This is a follow-up of #1147 to greatly simplify and speed-up the whole build CI pipeline.

Overview of changes

  • building a (redistributable!) wheel for a platform is now as simple as pip install cibuildwheel && cibuildwheel. The resulting wheel will be available in the wheelhouse subdirectory. Some notes about this:
    • by default, it builds wheels for all Python versions supported by NMODL (currently 3.8-3.12); for quick testing and development, set the env variable CIBW_BUILD to something like cp311* (for Python 3.11) to only build a wheel for a specific Python version
    • the wheel built is native to the platform (on Linux, or if specifying --platform linux in the above, Docker is needed; if you have podman instead, set CIBW_CONTAINER_ENGINE=podman)
    • on MacOS, you need the installer from python.org (the Homebrew-installed one won't cut it)
    • on MacOS, we also run some tests once the wheel is built
    • on Linux, we only run tests in the CI (why? Because the manylinux Docker image used for building the container does not come with the Python shared library); if you want to test the built wheel locally on Linux, run bash packaging/test_wheel.bash $(command -v python3) WHEEL, where WHEEL is the wheel you just built
  • as a result of all of the above, removed packaging/build_wheels.bash
  • simplified CI to use cibuildwheel everywhere. This comes with a big reduction in the CI build time (see for instance old vs. new, 16 minutes per Python version vs. 7 minutes). By default we build wheels for all Python versions, which is probably not optimal, and I don't have strong opinions on this, so whatever the popular vote decides is fine by me (build all/build specific version/build oldest/build newest/build oldest and newest)
  • so far ARM64 builds work without issues, it's just a matter of setting up the proper CI pipeline (Azure doesn't have ARM64 MacOS runners, and GitHub doesn't have ARM64 Linux runners; for the former we can use GitHub, and for the latter we can use CircleCI), which, following some internal discussions, I am leaving out of this PR
  • update docs

What works

  • manylinux on x86_64 and ARM
  • MacOS on x86_64 and ARM

What needs work

  • after a bunch of Windows-specific fixes, jinja on Windows still has some issues with discovery of files, see https://github.com/BlueBrain/nmodl/actions/runs/7915828954/job/21608472715 EDIT: leave Windows support for later
  • build time on Linux per Python version can take a while (5 minutes) on x86_64, and, due to the need for QEMU, is even longer on aarch64. If we only want x86_64 builds though, we should be fine (EDIT: added CircleCI to build aarch64 Linux since it has a native runner) EDIT: it now builds wheels much faster than master
  • similar to the above, but with Python 3.8 on ARM on MacOS (however, there is a workaround for that one available) EDIT: ARM64 wheels are left for later
  • testing of the wheels is not implemented yet (EDIT: done)
  • we should update and/or build our own custom Docker images that have flex and bison to speed-up the building process; the current custom x86_64 latest image is 2 years old
  • apparently on manylinux images, the libpython.so library is not available (as described here and in Fails to detect Python on cibuildwheel scikit-build/scikit-build-core#173) so some workarounds may be needed for testing the nmodl binary in a portable way. The Python module tests work like a charm though!

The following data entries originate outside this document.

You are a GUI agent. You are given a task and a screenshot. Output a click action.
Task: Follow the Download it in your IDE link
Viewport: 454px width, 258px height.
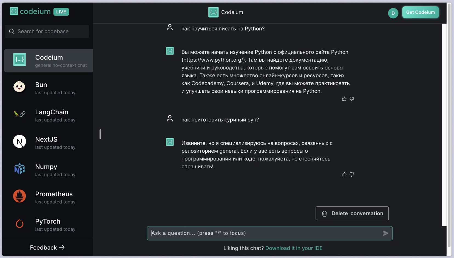294,248
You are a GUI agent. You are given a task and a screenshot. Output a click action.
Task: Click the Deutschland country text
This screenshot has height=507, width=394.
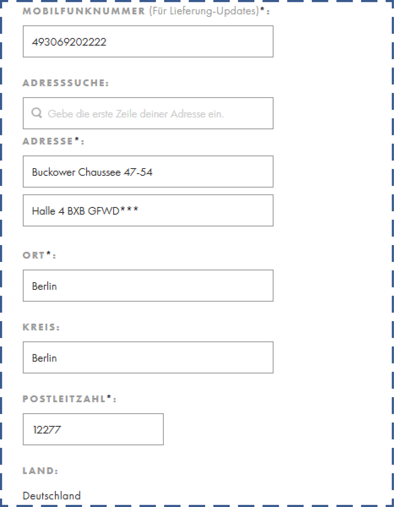click(52, 496)
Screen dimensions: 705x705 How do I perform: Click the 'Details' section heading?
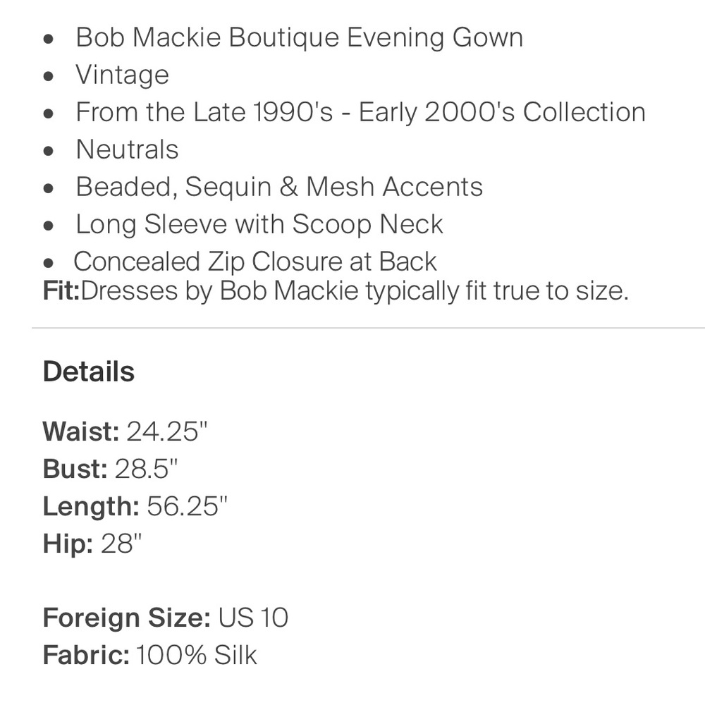88,372
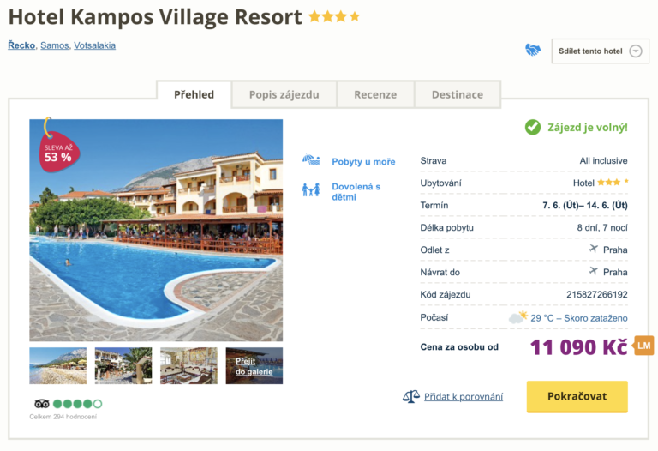Screen dimensions: 658x451
Task: Select the Destinace tab
Action: coord(457,94)
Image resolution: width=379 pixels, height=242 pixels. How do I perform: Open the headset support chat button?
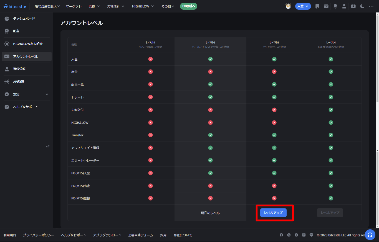pos(370,235)
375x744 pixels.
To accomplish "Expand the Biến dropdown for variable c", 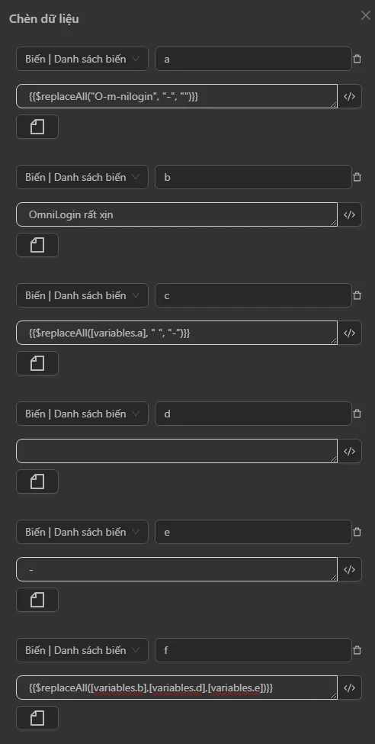I will tap(82, 295).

PEP 621 does not allow `project.name` to be dynamic, and requires any
build backend to fail if one declares it as such. Since we only need to
change the name of the package when creating a nightly release, this
adds a `change_name.py` script, which only runs in the CI, that can
change the `project.name` entry in-place.
Note that, since `tomllib` has only become a part of the standard Python
library in version 3.11, we use the `tomli` (for reading) and `tomli-w`
(for writing) packages for parsing the `pyproject.toml` file.
On MacOS there seems to be an issue with `scikit-build-core` when
`build-dir` is unset, so now we explicitly set it when building the
wheel.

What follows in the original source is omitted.